By Henry Austin Dobson (1840–1921)

  • “What’s not destroyed by Time’s devouring Hand?
  • Where’s Troy,—and where’s the May-Pole in the Strand?”
  • —BRAMSTON’S ‘ART OF POLITICKS.’

  • IT stands in the stable-yard, under the eaves,

    Propped up by a broomstick and covered with leaves;

    It once was the pride of the gay and the fair,

    But now ’tis a ruin,—that old Sedan-chair!

    It is battered and tattered,—it little avails

    That once it was lacquered, and glistened with nails;

    For its leather is cracked into lozenge and square

    Like a canvas by Wilkie,—that old Sedan-chair.

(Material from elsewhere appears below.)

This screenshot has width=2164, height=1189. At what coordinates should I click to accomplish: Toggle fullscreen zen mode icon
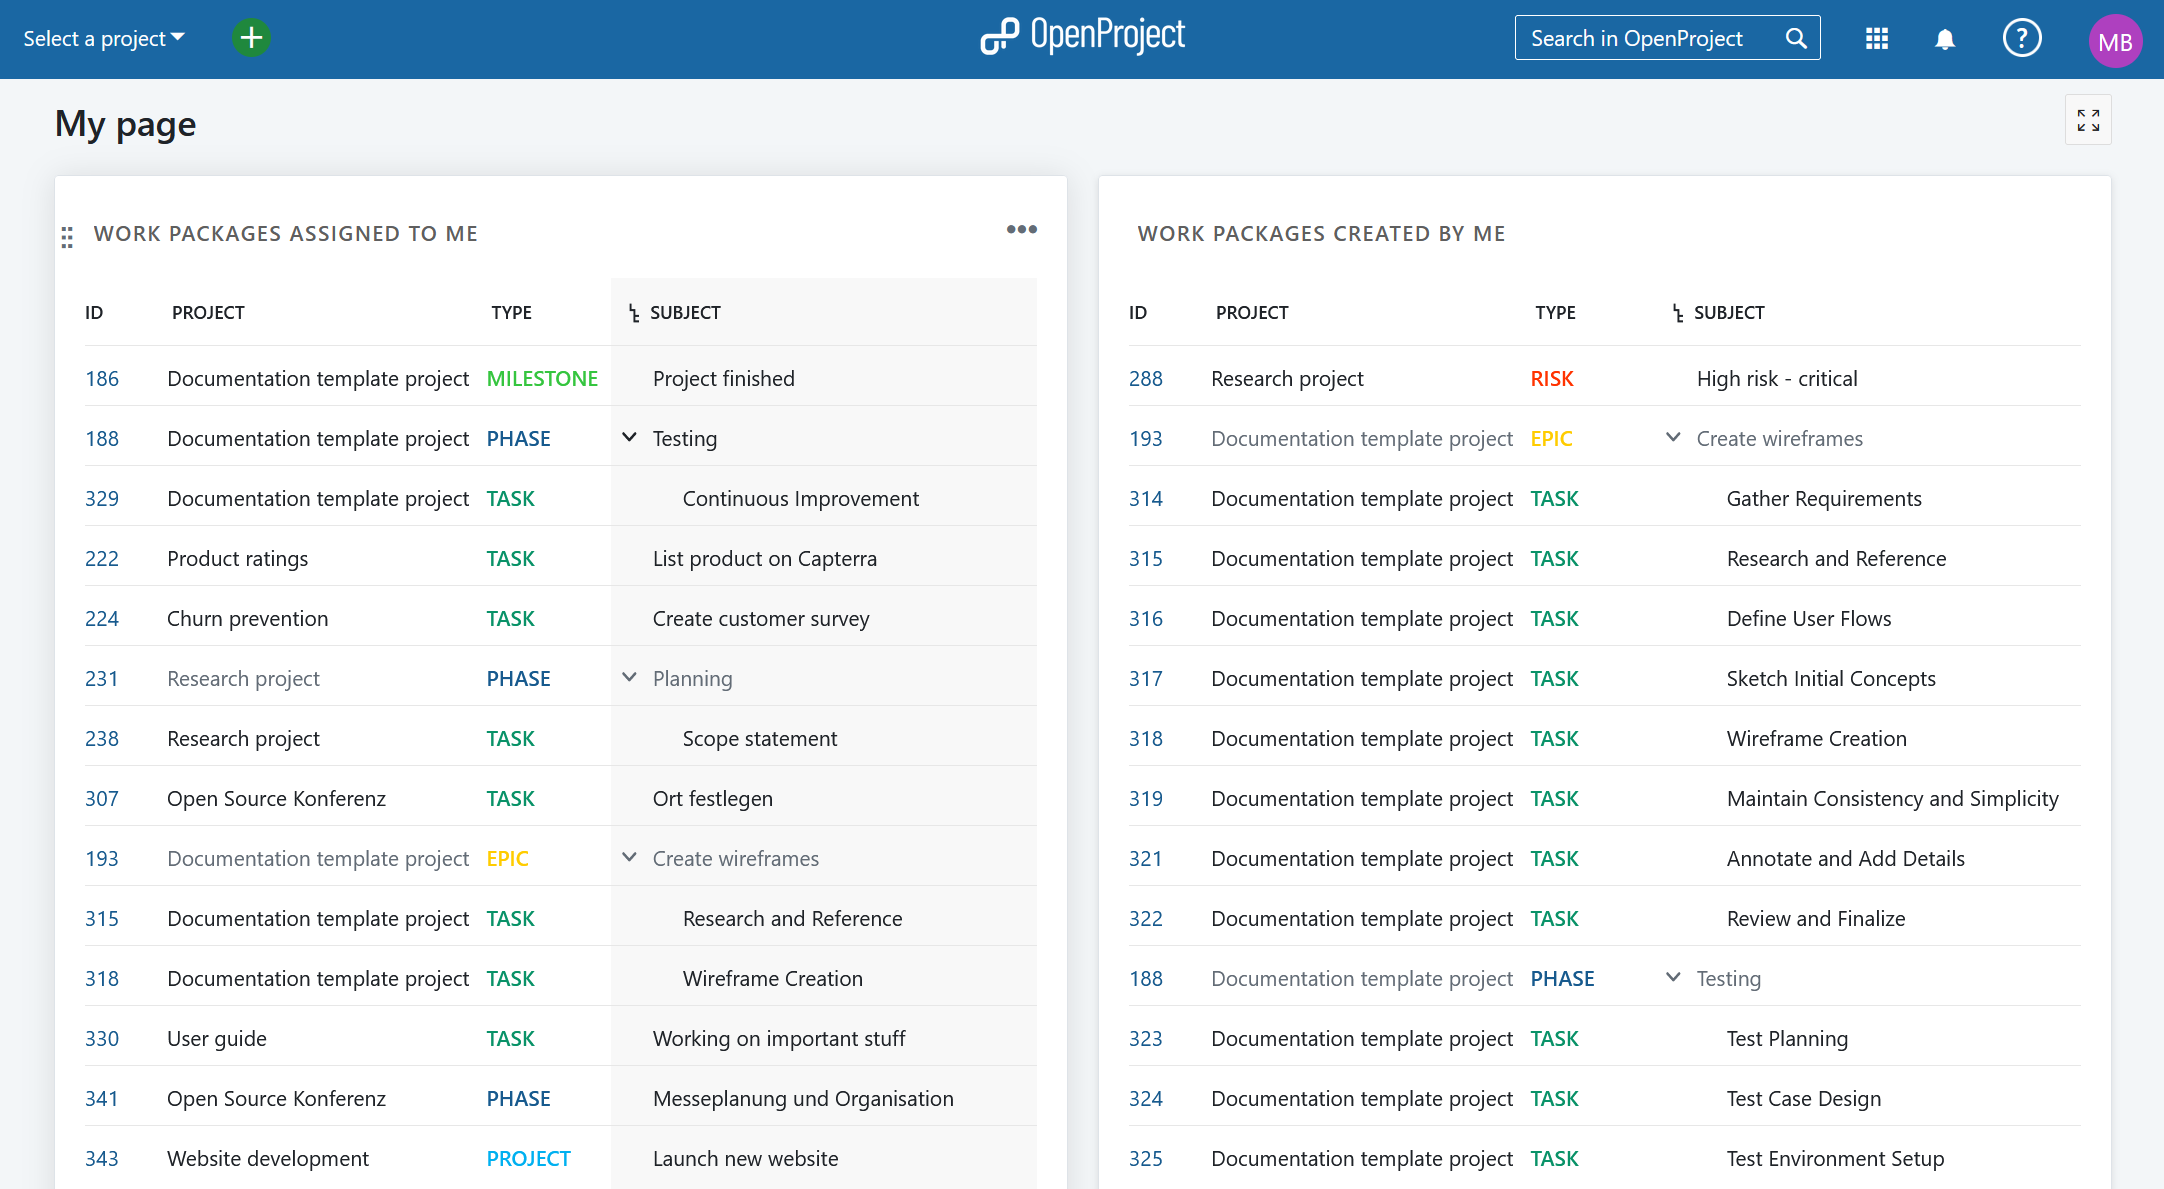click(2088, 120)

    See, here come the bearing-straps; here were the holes

    For the poles of the bearers—when once there were poles;

    It was cushioned with silk, it was wadded with hair,

    As the birds have discovered,—that old Sedan-chair.

    “Where’s Troy?” says the poet! Look; under the seat

    Is a nest with four eggs; ’tis a favored retreat

    Of the Muscovy hen, who has hatched, I dare swear,

    Quite an army of chicks in that old Sedan-chair.

    And yet—Can’t you fancy a face in the frame

    Of the window,—some high-headed damsel or dame,

    Be-patched and be-powdered, just set by the stair,

    While they raise up the lid of that old Sedan-chair?

    Can’t you fancy Sir Plume, as beside her he stands,

    With his ruffles a-droop on his delicate hands,

    With his cinnamon coat, with his laced solitaire,

    As he lifts her out light from that old Sedan-chair?

    Then it swings away slowly. Ah, many a league

    It has trotted ’twixt sturdy-legged Terence and Teague;

    Stout fellows!—but prone, on a question of fare,

    To brandish the poles of that old Sedan-chair!

    It has waited by portals where Garrick has played;

    It has waited by Heidegger’s “Grand Masquerade”;

    For my Lady Codille, for my Lady Bellair,

    It has waited—and waited, that old Sedan-chair!

    Oh, the scandals it knows! Oh, the tales it could tell

    Of Drum and Ridotto, of Rake and of Belle,—

    Of Cock-fight and Levee, and (scarcely more rare!)

    Of Fête-days at Tyburn, that old Sedan-chair!

    “Heu! quantum mutata,” I say as I go.

    It deserves better fate than a stable-yard, though!

    We must furbish it up, and dispatch it,—“With Care,”—

    To a Fine-Art Museum—that old Sedan-chair.